There is a Halloween candy out there, not unlike Candy Corn, that I have a slight problem with. It is the Pumpkin thingy. They don’t really have a catchy name, and since I had to leave the bag of them at home that I bought yesterday in a fit of menstrual sugar craving/self loathing because I was afraid of eating them all, I can’t tell you what they are actually called. I call them Sugar Pumpkins. Because, they are essentially all sugar, probably held together by guar gum. I guess I should call them Suguar Pumpkins, but that’s adding a whole new level to my retardedness.
Back to the problem - I love the first two that I eat. And then hate the next 20. Then usually the last 2 are delicious. Setting me up for 10 more. And in the end, I could have just eaten two. Not 34. Hence, I left the bag at home.
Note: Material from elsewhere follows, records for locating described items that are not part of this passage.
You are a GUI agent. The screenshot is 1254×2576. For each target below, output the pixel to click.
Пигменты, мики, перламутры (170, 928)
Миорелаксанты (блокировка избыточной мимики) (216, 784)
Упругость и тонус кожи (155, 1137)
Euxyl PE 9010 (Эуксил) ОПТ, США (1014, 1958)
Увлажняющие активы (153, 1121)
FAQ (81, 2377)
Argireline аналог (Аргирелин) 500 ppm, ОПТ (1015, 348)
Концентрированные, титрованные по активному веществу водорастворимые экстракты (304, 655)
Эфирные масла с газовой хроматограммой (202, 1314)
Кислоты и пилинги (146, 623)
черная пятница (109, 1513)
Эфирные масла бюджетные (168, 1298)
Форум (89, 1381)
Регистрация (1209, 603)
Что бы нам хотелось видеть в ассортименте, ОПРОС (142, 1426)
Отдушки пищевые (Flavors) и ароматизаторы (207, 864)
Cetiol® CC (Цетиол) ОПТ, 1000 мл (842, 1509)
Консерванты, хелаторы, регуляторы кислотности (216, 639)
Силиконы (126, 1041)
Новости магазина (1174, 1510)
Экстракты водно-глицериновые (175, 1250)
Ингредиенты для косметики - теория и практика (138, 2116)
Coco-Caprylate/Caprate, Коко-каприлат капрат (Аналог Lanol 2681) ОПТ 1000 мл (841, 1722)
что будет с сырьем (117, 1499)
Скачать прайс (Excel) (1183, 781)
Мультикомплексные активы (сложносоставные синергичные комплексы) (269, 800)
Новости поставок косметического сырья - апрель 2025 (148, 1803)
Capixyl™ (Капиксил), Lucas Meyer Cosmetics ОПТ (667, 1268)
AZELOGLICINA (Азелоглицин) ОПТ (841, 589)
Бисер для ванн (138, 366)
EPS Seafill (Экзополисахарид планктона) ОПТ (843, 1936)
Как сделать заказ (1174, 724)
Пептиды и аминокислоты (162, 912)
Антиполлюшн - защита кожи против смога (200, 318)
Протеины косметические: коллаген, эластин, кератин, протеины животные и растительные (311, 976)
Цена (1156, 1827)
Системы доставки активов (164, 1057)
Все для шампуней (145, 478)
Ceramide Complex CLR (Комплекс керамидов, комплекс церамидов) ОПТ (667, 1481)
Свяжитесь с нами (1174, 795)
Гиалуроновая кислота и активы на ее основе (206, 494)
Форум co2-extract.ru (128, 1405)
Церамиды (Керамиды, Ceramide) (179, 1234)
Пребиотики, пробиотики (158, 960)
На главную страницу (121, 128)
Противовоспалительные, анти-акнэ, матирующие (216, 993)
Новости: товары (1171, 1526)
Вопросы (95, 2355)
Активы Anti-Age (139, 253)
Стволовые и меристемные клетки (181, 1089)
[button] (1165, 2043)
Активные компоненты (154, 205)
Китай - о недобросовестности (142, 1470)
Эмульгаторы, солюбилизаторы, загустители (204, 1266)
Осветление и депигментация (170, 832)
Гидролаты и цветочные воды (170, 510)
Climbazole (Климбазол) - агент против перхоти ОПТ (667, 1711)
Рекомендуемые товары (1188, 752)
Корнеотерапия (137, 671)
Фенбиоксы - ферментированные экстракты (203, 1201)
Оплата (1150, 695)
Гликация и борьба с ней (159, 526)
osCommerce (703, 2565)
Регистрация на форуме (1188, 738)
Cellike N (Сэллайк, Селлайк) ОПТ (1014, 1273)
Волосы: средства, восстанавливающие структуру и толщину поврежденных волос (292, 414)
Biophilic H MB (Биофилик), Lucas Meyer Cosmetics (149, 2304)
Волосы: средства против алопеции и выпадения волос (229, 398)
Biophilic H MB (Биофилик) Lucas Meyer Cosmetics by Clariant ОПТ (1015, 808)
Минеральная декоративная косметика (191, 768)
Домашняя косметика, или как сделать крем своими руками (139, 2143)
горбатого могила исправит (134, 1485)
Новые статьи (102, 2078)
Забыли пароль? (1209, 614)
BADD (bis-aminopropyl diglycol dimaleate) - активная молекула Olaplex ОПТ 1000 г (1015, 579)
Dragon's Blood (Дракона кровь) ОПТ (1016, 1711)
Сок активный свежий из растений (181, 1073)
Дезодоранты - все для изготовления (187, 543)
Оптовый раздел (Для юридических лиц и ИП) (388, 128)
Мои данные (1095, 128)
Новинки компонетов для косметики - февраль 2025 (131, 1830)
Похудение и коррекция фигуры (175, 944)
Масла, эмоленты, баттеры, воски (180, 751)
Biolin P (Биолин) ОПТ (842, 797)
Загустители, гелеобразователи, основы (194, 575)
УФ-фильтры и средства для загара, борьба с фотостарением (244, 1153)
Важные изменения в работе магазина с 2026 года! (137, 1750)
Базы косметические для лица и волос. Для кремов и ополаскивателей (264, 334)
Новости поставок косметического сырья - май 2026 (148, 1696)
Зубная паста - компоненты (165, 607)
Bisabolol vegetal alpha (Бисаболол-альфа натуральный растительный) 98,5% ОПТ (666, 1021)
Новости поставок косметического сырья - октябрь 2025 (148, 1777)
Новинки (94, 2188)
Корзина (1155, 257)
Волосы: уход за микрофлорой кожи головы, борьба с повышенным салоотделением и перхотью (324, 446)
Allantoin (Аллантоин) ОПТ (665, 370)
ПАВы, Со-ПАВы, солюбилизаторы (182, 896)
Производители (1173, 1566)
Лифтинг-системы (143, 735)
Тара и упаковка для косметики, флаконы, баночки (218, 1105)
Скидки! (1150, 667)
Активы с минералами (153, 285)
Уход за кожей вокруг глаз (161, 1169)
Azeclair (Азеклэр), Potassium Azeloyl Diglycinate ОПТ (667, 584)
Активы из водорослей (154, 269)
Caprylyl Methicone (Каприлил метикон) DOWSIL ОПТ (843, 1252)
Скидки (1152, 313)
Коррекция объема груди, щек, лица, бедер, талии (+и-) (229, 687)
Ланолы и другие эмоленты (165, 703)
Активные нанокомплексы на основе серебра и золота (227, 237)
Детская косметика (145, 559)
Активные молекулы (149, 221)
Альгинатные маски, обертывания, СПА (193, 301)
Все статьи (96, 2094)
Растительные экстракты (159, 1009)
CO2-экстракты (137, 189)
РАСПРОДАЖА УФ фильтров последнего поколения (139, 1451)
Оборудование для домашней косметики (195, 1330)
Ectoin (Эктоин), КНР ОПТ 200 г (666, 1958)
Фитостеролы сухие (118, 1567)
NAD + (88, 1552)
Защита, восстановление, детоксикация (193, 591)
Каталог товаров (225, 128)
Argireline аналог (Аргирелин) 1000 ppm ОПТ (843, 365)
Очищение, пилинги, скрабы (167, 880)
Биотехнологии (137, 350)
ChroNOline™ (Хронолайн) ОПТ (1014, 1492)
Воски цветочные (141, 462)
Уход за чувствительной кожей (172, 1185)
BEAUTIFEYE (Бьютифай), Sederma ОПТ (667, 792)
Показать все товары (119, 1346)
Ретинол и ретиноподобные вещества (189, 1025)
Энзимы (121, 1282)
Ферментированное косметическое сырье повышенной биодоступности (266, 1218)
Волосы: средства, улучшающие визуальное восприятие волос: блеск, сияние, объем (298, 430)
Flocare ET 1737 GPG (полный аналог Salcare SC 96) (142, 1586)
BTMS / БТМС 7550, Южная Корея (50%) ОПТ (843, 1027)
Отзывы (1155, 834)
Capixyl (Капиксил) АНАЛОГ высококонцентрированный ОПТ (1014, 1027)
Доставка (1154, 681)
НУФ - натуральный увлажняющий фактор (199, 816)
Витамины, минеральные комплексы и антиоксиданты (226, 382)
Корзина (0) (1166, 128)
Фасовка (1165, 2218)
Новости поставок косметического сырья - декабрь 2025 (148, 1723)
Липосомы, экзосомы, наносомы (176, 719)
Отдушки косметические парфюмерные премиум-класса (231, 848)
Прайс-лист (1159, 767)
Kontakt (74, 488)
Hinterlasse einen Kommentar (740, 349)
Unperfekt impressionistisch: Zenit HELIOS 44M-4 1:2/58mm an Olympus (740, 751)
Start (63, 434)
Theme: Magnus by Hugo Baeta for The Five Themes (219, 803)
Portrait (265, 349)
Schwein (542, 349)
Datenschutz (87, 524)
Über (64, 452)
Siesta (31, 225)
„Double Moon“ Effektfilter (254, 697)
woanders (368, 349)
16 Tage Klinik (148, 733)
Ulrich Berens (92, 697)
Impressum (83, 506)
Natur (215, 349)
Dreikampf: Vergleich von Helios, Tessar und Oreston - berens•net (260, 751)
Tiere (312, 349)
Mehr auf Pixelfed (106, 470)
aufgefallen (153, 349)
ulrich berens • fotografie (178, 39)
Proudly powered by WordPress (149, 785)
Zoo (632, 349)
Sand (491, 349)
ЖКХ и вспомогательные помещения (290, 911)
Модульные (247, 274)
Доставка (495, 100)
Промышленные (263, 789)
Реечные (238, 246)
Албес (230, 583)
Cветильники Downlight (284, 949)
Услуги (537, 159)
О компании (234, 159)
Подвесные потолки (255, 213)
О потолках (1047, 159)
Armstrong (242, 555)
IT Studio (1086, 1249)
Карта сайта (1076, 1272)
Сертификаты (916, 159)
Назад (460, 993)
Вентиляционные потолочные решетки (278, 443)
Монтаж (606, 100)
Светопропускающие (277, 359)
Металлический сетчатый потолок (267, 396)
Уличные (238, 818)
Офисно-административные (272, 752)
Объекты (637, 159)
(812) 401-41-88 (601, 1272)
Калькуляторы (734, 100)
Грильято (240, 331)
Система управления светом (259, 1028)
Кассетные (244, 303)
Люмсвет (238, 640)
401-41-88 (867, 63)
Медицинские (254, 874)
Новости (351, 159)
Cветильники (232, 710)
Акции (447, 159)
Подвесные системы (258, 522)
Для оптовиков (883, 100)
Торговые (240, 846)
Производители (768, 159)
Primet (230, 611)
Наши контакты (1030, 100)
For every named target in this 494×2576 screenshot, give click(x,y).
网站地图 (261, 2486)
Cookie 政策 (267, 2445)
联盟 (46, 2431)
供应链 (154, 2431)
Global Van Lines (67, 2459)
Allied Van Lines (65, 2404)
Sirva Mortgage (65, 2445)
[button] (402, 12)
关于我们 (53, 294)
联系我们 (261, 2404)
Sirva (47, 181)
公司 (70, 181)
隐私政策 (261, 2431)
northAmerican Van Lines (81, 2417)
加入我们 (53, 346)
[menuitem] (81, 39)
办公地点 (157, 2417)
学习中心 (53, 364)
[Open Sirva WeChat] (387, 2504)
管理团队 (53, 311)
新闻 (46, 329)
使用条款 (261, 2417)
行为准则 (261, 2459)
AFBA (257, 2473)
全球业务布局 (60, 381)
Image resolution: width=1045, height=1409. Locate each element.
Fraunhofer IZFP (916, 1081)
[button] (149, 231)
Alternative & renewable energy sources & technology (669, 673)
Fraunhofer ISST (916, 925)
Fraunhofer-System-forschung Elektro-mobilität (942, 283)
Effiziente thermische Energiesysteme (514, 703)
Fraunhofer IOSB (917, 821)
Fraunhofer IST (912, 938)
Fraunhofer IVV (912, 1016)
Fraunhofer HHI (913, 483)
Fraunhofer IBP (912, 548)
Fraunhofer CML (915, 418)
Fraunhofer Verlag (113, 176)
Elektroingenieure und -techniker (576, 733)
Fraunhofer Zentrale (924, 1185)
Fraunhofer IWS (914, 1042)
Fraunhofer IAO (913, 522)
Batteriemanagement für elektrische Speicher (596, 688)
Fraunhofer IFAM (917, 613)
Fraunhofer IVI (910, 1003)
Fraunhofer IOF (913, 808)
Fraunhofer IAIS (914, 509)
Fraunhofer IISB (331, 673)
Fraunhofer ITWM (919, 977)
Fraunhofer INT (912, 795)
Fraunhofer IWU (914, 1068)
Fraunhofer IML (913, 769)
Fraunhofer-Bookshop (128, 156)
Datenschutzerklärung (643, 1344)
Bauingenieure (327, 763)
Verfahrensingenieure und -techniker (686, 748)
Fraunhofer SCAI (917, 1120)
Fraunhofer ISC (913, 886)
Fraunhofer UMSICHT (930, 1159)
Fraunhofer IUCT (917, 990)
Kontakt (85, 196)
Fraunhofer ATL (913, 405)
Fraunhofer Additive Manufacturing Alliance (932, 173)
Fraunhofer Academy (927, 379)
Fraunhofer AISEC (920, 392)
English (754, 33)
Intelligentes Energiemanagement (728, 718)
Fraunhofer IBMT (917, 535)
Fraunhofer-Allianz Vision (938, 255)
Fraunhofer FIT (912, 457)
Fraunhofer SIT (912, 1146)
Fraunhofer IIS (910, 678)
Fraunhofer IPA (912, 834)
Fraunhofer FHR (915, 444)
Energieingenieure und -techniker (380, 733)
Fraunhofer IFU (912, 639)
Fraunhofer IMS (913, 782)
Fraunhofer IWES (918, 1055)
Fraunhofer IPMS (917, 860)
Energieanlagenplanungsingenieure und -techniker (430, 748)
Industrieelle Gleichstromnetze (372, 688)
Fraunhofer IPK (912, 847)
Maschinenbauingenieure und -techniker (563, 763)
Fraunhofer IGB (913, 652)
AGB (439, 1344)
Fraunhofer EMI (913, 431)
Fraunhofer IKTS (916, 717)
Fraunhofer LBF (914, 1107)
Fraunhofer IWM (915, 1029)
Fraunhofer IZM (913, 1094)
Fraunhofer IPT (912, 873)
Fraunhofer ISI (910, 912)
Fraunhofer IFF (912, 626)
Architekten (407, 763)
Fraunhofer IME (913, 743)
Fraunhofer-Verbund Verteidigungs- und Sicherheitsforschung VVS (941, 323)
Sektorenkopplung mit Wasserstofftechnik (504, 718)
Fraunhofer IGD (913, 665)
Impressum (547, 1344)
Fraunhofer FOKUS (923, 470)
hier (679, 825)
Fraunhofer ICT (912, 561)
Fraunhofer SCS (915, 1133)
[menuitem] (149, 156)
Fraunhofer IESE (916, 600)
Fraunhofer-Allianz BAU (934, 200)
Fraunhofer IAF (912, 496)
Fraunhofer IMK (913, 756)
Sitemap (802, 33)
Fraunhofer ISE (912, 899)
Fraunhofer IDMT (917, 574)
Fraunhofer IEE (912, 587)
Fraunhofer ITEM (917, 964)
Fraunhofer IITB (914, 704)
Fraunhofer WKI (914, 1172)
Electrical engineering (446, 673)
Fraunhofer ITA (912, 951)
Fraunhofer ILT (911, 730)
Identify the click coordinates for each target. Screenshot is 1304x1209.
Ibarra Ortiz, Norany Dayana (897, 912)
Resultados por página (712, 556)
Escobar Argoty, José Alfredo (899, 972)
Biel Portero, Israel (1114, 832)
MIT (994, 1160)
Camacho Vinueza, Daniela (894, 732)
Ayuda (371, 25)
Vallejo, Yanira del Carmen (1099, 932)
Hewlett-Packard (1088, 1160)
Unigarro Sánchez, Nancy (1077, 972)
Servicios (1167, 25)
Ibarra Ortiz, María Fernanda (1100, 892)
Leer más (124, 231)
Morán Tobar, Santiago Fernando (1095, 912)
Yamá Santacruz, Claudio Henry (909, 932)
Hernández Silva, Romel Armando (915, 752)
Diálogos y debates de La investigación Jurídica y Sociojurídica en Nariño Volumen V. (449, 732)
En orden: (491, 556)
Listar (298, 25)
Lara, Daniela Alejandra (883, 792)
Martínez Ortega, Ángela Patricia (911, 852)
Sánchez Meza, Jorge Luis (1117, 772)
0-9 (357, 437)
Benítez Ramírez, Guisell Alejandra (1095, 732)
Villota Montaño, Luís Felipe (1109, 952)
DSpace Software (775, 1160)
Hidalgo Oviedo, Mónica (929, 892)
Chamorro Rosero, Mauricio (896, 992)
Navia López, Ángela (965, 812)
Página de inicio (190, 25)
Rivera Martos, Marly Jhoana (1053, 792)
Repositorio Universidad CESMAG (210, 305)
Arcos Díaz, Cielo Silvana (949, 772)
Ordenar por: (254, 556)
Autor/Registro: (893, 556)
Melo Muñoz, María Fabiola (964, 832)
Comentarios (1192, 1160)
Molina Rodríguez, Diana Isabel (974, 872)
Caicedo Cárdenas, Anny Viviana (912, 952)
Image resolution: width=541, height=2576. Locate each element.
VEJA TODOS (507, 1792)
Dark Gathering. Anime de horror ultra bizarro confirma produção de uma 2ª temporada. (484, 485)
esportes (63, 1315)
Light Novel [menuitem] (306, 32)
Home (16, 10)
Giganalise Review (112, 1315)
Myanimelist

I don’t know if it was the reduced fat peanut butter/saltine cracker/diet cherry coke dinner I had last night or the sugar pumpkin gorge but I had a pain in my side that I was sure was a pumonary embolism. So sure in fact that it was a pulmonary embolism that I believed I knew what one of those would feel like having never once laid eyes on a diagnosis or read anything about it. I think I only know the term because of television doctors. Seeing as I’m refusing to look at the symptoms right now (which I’m guessing are nothing like the pain in my side last night) I still couldn’t tell you if I actually had a pulmonary embolism. My whole family is rolling their eyes right now and doing that little head shake thing that people do when they’re sort of annoyed but also amused by you. And I’ll fess up right now, I’m almost positive that it was nothing to do with my lungs, and everything to do with gas. I had gas. I’m fine now. Do what you will with that information, but I’m sick of being ashamed of my gas! Everyone has it! I had gas and my period. I can tell you right now I have never looked more sexy in your eyes. But let me tell you something, girls fart and bleed. If you don’t like to hear about it, read Penthouse. Those girls do not fart or bleed, but they do pee and put lollipops in their vaginas. I have seen it. Don’t ask me why.
Because while I am currently comfortable enough to talk about my problems with hypochondria, gas and menstruation, I cannot talk to you about the Penthouse magazine incident. And now I’m looking at my title again trying to think of a way to bring this back and the only thing I can think of to tie it all together is, if I were a porn star, Sugar Pumpkin would be my first choice for a name.